WHAT TO PRODUCE >>
Locate each line below that includes "will" and reproduce it.

EXERCISE MATERIAL >>
-- Opening Marker --

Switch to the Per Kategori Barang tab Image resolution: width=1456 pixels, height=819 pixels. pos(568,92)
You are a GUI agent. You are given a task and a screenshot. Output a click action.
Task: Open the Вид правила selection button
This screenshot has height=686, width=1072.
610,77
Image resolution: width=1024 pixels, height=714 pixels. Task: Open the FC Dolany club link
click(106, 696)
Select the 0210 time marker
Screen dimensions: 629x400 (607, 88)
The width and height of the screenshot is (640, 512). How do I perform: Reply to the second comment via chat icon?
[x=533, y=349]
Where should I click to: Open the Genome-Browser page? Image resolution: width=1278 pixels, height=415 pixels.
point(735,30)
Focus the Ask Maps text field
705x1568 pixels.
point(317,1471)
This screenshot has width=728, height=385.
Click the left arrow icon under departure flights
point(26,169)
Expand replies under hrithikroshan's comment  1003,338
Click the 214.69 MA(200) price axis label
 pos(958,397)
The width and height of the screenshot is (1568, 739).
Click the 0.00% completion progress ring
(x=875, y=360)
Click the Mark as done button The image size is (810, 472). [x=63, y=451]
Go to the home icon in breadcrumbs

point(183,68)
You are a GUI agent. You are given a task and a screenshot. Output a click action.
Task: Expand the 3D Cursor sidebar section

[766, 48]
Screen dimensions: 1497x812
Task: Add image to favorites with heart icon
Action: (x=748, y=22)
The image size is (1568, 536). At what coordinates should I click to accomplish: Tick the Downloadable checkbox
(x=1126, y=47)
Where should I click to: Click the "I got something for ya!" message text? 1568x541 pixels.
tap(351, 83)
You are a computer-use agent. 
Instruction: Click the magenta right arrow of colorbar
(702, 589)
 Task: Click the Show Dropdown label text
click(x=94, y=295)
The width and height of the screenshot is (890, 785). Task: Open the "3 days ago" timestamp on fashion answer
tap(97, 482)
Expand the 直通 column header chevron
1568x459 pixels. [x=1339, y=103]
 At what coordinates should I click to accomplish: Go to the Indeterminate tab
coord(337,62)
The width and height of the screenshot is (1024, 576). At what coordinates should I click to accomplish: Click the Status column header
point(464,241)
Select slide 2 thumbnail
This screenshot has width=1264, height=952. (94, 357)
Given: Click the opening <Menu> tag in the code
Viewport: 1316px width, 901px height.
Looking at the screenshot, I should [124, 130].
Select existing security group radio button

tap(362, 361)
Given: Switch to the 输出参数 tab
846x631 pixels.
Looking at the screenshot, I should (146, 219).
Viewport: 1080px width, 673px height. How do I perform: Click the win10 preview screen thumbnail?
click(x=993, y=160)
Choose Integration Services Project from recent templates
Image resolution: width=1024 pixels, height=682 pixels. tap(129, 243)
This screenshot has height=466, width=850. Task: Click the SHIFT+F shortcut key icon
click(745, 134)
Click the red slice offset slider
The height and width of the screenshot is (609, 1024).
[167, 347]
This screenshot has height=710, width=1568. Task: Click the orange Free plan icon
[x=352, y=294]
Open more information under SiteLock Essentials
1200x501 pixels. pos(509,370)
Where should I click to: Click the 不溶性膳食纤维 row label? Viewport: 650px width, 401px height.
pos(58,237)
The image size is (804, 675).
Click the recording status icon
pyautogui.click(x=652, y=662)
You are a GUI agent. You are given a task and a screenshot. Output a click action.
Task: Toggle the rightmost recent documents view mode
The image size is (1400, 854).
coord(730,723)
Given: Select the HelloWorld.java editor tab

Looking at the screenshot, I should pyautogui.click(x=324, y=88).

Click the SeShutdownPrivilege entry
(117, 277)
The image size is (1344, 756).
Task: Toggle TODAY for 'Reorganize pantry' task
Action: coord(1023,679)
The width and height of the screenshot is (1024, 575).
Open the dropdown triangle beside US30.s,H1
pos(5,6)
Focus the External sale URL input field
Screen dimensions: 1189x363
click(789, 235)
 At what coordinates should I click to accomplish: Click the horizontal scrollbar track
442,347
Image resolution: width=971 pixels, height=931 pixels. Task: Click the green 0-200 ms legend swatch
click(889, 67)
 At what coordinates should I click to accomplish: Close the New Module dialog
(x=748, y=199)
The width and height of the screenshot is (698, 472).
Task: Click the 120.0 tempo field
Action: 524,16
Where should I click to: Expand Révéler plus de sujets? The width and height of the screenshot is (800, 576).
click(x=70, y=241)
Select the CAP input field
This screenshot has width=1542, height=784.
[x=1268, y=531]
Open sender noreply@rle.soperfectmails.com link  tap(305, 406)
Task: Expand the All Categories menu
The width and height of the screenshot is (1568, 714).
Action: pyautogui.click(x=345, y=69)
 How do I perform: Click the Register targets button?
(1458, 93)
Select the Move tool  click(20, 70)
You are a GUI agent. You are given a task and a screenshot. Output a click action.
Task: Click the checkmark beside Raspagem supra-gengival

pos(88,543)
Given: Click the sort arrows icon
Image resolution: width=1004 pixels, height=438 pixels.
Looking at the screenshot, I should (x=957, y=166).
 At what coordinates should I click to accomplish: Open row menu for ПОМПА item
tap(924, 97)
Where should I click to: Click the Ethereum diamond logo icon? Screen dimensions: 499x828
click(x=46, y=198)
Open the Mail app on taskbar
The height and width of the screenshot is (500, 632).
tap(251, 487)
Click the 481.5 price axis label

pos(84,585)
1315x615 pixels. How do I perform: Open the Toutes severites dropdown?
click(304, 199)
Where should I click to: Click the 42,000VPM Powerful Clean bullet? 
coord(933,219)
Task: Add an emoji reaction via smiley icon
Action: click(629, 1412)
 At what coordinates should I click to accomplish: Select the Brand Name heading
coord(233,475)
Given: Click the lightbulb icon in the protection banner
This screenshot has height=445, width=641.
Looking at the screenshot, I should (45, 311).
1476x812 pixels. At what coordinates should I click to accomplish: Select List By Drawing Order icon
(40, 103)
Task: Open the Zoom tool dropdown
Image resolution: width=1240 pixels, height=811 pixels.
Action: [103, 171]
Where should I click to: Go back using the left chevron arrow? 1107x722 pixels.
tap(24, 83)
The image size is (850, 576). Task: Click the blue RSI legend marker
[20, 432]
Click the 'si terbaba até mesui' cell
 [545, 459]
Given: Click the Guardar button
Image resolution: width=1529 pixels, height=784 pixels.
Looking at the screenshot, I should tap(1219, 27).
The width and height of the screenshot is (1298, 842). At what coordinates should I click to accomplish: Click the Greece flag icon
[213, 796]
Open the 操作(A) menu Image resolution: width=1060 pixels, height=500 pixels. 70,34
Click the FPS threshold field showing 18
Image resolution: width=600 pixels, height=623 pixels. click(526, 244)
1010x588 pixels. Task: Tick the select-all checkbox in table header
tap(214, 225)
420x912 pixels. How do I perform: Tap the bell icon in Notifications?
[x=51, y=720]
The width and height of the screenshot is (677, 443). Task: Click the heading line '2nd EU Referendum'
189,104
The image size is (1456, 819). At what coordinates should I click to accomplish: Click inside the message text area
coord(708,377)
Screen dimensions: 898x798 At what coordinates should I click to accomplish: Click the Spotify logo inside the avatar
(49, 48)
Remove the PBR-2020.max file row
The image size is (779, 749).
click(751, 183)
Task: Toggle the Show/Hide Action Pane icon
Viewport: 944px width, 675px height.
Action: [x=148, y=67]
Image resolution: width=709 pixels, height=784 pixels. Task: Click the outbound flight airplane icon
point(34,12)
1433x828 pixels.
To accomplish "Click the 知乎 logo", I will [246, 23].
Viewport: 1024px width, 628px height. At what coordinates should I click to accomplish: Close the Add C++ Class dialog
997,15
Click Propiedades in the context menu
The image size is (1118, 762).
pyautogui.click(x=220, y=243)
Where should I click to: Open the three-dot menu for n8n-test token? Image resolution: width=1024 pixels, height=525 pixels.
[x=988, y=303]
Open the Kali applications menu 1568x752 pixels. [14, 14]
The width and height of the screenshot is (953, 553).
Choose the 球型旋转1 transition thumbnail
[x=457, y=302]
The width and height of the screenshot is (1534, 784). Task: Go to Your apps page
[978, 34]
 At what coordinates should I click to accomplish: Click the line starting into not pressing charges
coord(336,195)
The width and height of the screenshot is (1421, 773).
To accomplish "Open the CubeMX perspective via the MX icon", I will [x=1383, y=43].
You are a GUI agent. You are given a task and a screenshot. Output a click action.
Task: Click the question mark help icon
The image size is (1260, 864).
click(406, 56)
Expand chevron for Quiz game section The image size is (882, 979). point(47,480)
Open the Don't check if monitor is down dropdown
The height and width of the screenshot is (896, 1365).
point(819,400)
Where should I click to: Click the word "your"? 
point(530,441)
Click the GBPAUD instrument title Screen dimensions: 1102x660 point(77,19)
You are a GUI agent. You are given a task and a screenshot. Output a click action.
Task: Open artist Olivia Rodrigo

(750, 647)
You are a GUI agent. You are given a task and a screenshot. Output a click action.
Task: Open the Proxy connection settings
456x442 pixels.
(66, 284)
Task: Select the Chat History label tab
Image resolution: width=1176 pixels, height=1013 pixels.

-- Closing Marker --

TASK ANSWER >>
To accomplish "Click the 知乎 logo", I will [246, 23].
To accomplish "Open the CubeMX perspective via the MX icon", I will [x=1383, y=43].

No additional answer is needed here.